Russian media criticizes Paris Olympics not being broadcast on TV

JIM HEINTZ, Associated Press

17 minutes ago

Individual neutral athlete Tatsiana Klimovich prepares to compete in the women's rowing single sculls series at the 2024 Summer Olympics, Saturday, July 27, 2024, in Vaires-sur-Marne, France. (AP Photo/Ebrahim Noroozi)

Individual neutral athlete Tatsiana Klimovich prepares to compete in the women’s rowing single sculls series at the 2024 Summer Olympics, Saturday, July 27, 2024, in Vaires-sur-Marne, France. (AP Photo/Ebrahim Noroozi)

TALLINN, Estonia (AP) — For most people in Russia, watching the Olympic Games in Paris will be difficult. Russian media say it’s not worth the effort.

Only 15 Russian citizens will participate in the Games and in principle they will not represent Russia. Since Russia and neighboring Belarus were excluded from national teams due to the war in Ukraine, Russian and Belarusian athletes who are approved to participate will do so as neutral athletes.


Russians have been avid fans of the Olympics since the days when the Soviet Union’s athletic prowess earned the nickname “The Big Red Machine.” But because so few of their countrymen participate, Russian state television channels don’t show any of the events. Russians can find feeds online, but may need a virtual private network to get around the country’s blocking of some channels.
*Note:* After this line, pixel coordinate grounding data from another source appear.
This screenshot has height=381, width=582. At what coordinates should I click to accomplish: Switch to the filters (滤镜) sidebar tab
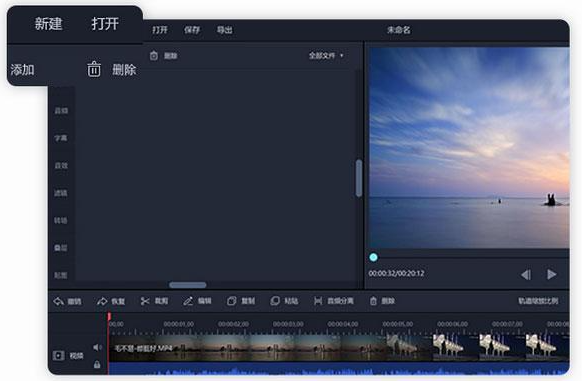click(x=61, y=193)
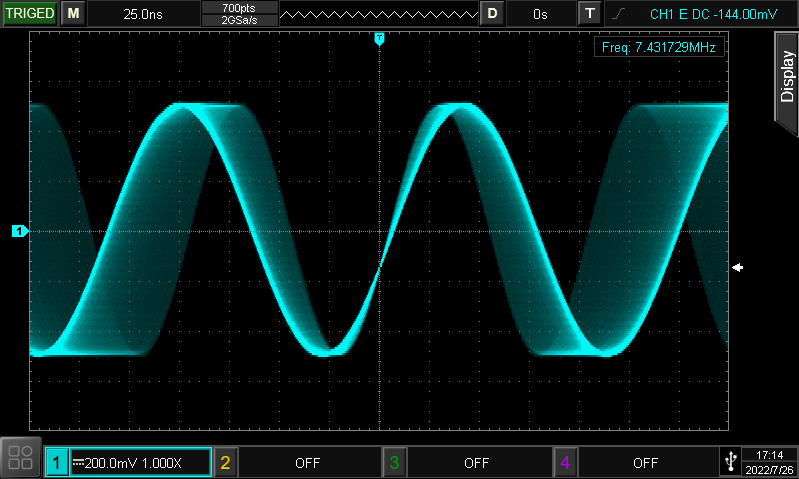Viewport: 799px width, 479px height.
Task: Click the channel 1 ground level marker
Action: coord(19,232)
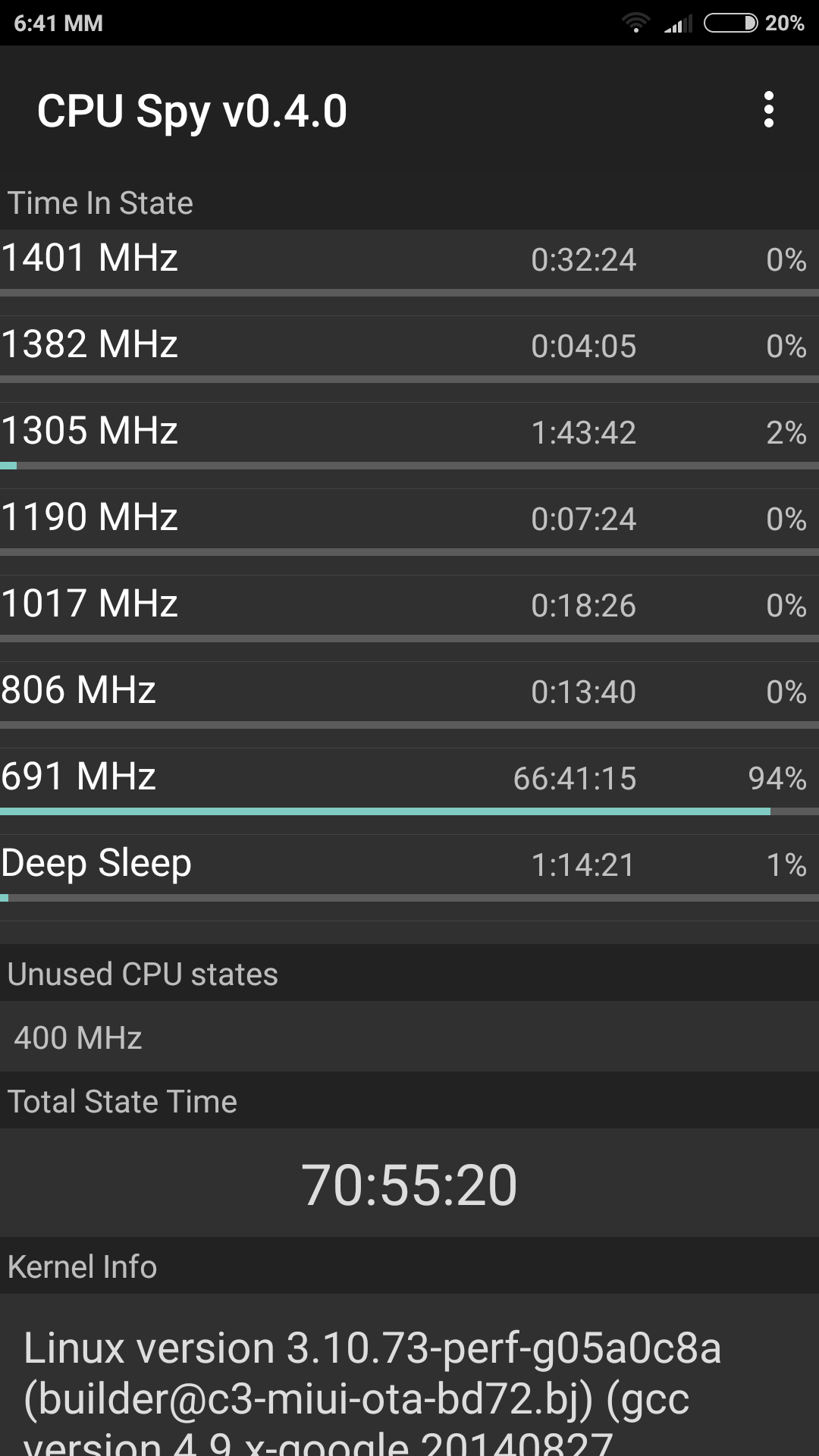Tap the Kernel Info header
The width and height of the screenshot is (819, 1456).
(82, 1267)
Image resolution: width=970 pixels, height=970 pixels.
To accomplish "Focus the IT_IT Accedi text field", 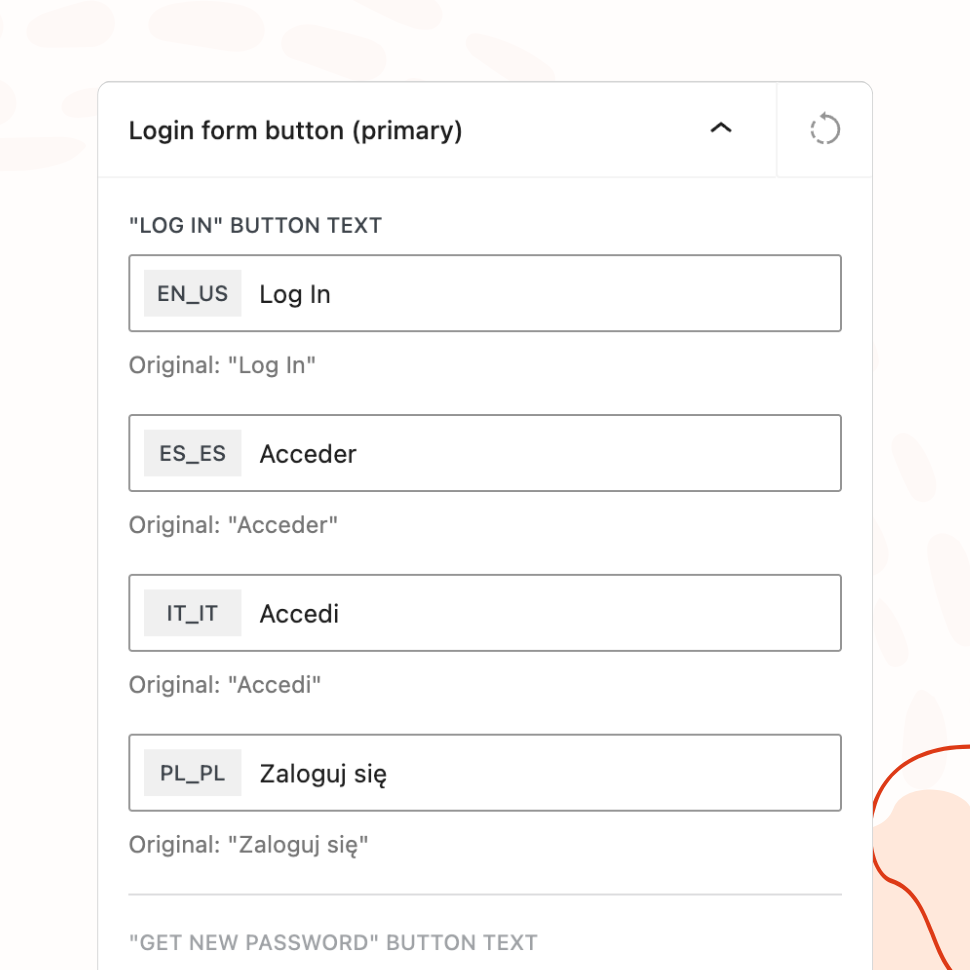I will pyautogui.click(x=540, y=613).
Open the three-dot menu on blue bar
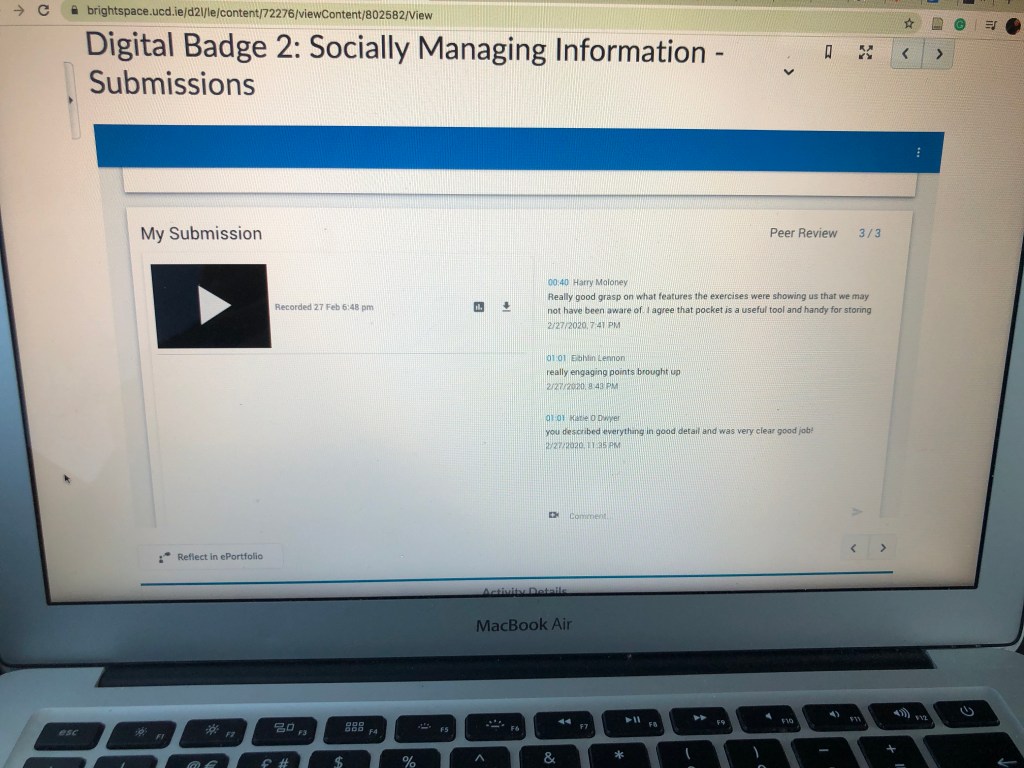This screenshot has height=768, width=1024. click(918, 152)
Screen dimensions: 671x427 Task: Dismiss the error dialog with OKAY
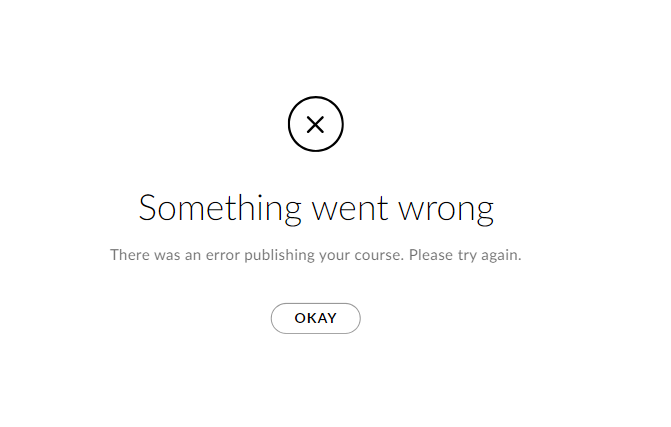pyautogui.click(x=315, y=318)
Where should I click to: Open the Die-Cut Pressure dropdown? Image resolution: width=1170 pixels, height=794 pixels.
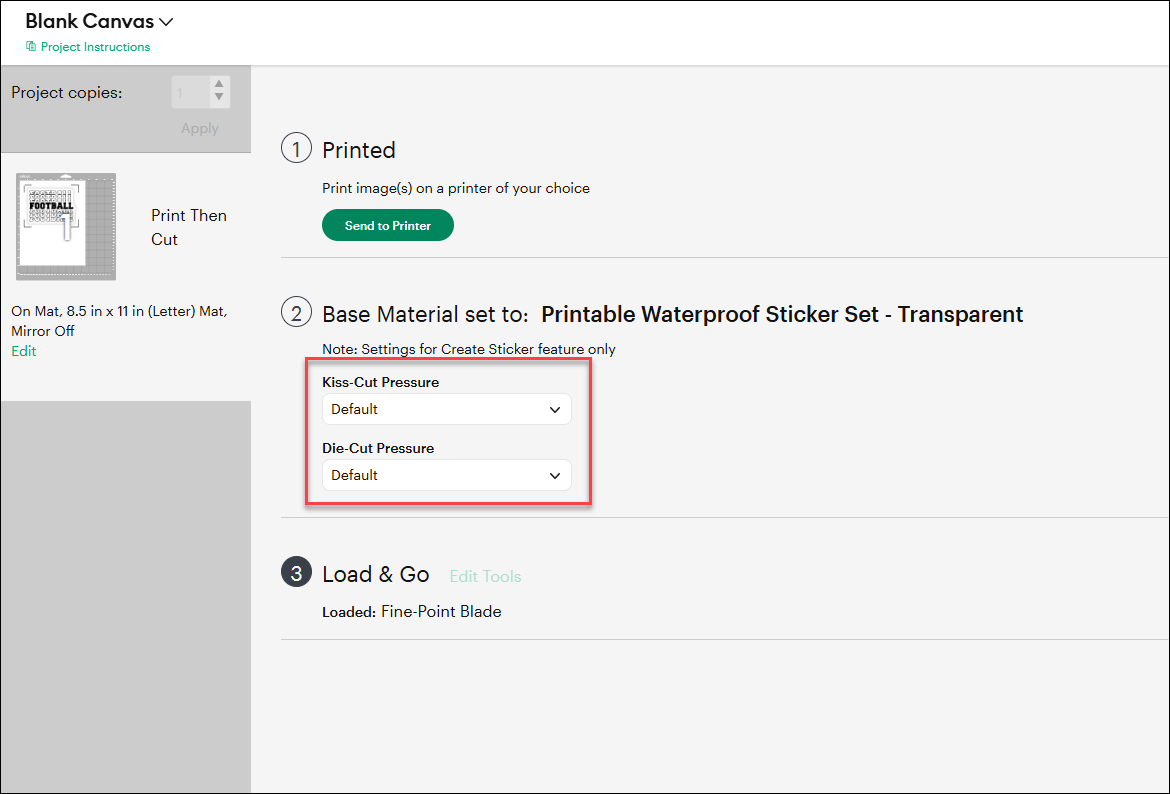(446, 475)
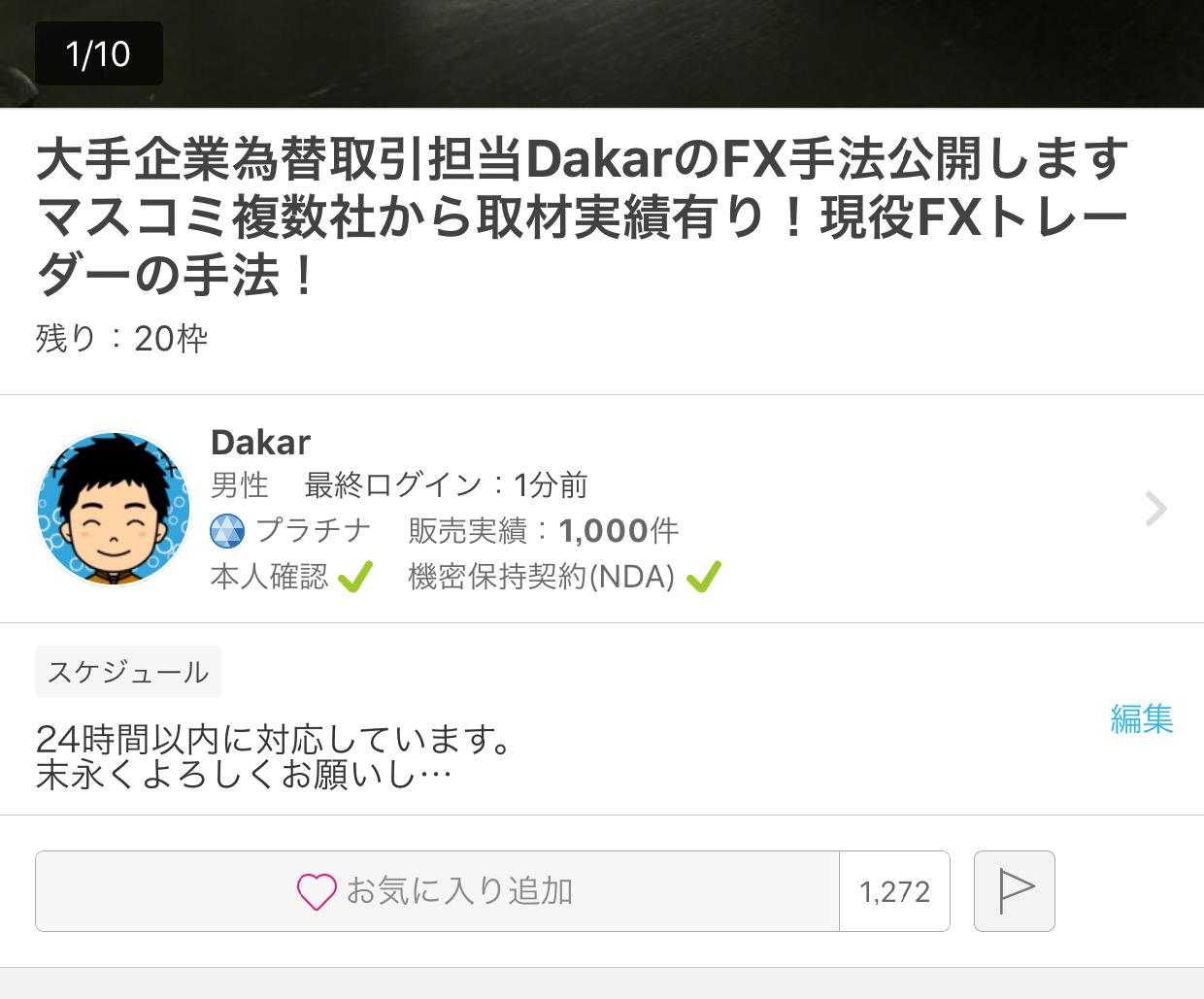Image resolution: width=1204 pixels, height=999 pixels.
Task: Click the green check beside 本人確認
Action: (x=355, y=578)
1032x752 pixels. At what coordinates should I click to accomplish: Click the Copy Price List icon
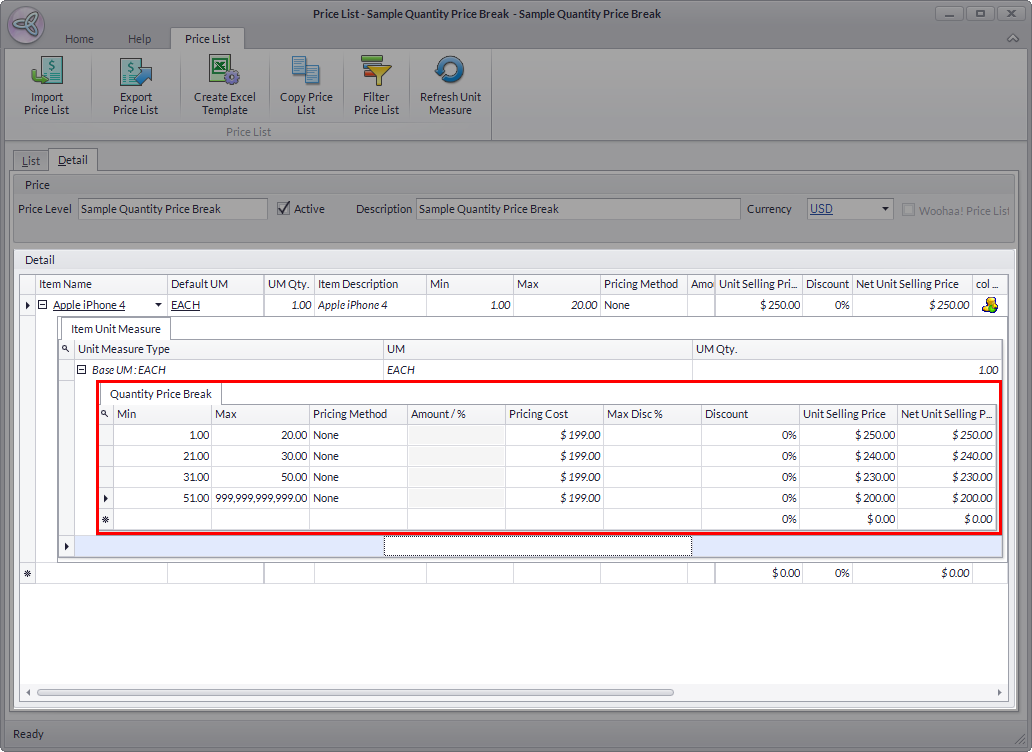306,73
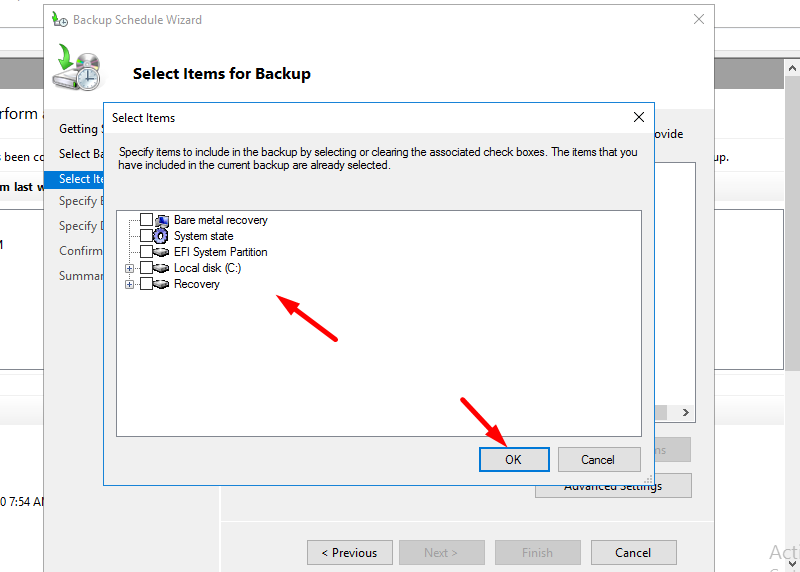The height and width of the screenshot is (572, 800).
Task: Select the Local disk (C:) checkbox
Action: pos(146,268)
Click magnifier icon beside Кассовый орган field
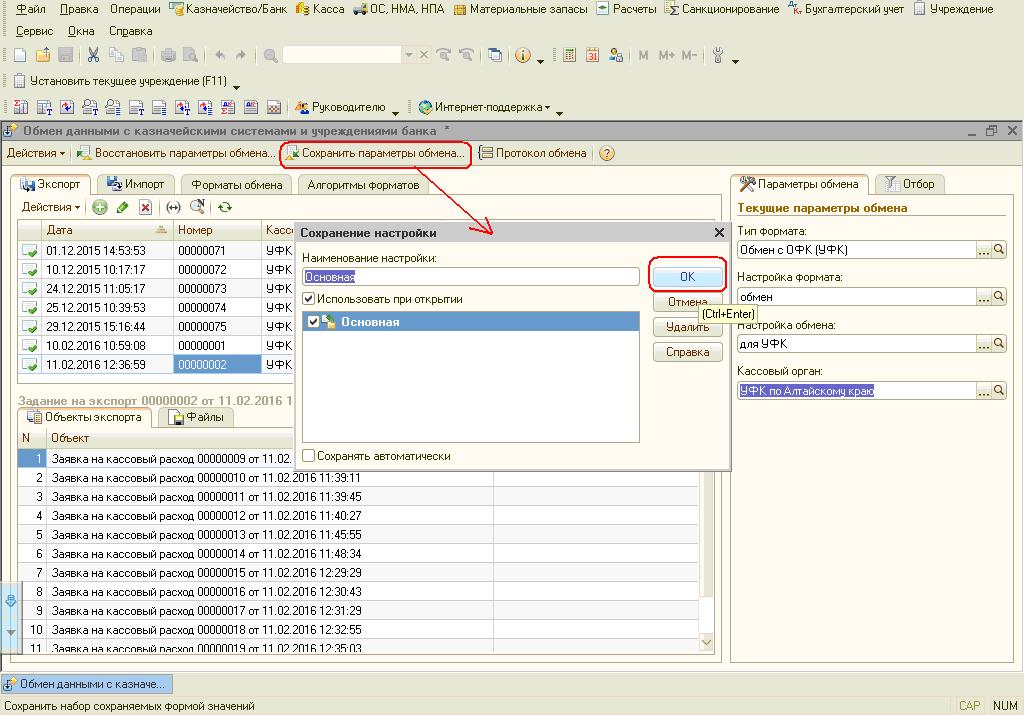Screen dimensions: 1024x715 (998, 391)

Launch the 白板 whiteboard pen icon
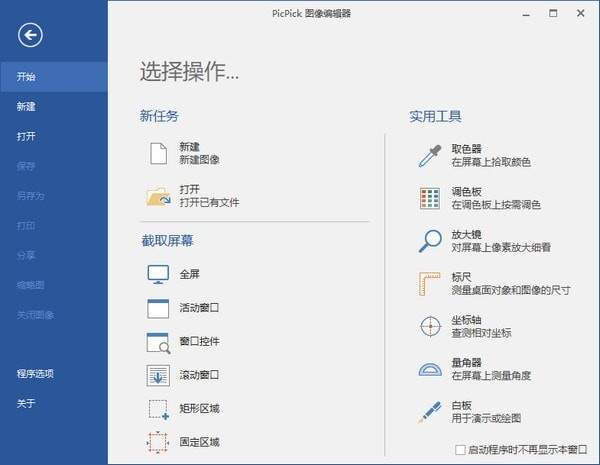(x=429, y=411)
The last time the Olympics were not televised in Russia (the country that has won the second most medals, including the Soviet era) was in 1984, when the Soviet Union boycotted the Summer Olympics in Los Angeles.

The state news channel Rossiya 24 broadcast a report from Paris on Friday night about the opening ceremony, with dancing plumes of colored smoke rising over the Seine. The news agencies Tass and RIA-Novosti gave it brief coverage, with terse stories saying the opening ceremony had begun but few details beyond noting that rain was driving away many spectators.

Newspapers do not completely ignore the Olympic Games, but they mainly emphasize the negative. They write extensively about the crime in Paris, the nuisance caused by the barricades that have been erected all over the city and reports about food shortages for athletes.

“The Olympic Games in Paris are a great event, not to say a phenomenon: the competitions in individual disciplines have only just begun, the opening ceremony has not even taken place yet, and so many scandals have already piled up that they will be enough for several Games,” Alexander Shulgin, a reporter for the Sovietsky Sport newspaper, wrote on Thursday.

“I think these Olympic Games will go down in history with a completely negative outcome,” Sport-Ekspress newspaper quoted Irina Rodnina, a three-time gold medalist in figure skating and now a member of the Russian parliament, as saying.

A hint of schadenfreude runs through many of the stories. Andrei Tupikov of Sovietsky Sport wrote of the fences and barriers erected in Paris: “In the past, everyone pointed their finger at the structure of sports competitions in Russia. Many did not like the fact that before mass events there were too many different fences and barriers around the arenas and stadiums. … In our reality, the practice is slowly disappearing, but in Europe it is actively being adopted.”

Shulgin, apparently still irritated by criticism of the facilities for the 2014 Winter Olympics in Sochi, suggested that Paris might face a similar embarrassing situation at the opening ceremony as in Sochi, when an Olympic rings display malfunctioned.

“If the ring did not open in Sochi, it is scary to imagine what could happen in Paris,” he wrote, but he did not provide further comment after the ceremony.

No disaster has occurred, but Foreign Ministry spokeswoman Maria Zakharova on Saturday compared Paris negatively to Sochi.

“The Western media did not like (stray) dogs at the Sochi Games. In Paris, they were laughed at by the rats that flooded the city streets,” she said in a statement. She also called the opening ceremony “ridiculous.”

Commentary on the Paris Games also focused on ethical and philosophical questions, such as whether to cheer for the few Russians who participated despite being excluded from the national team. In order to receive approval from the International Olympic Committee, the athletes must not have shown support for the Russian invasion of Ukraine, among other things.

Sport-Ekspress commentator Oleg Shamonaev analyzed the connotations of each word in the designation Individual Neutral Athlete and concluded: “The 15 ‘neutrals’ with a Russian passport who did not change their flag, despite 2 1/2 years of sanctions … deserve not condemnation, but respect.”

“It is stupid to pretend that we don’t care what happens to them during the 2024 Games,” he said.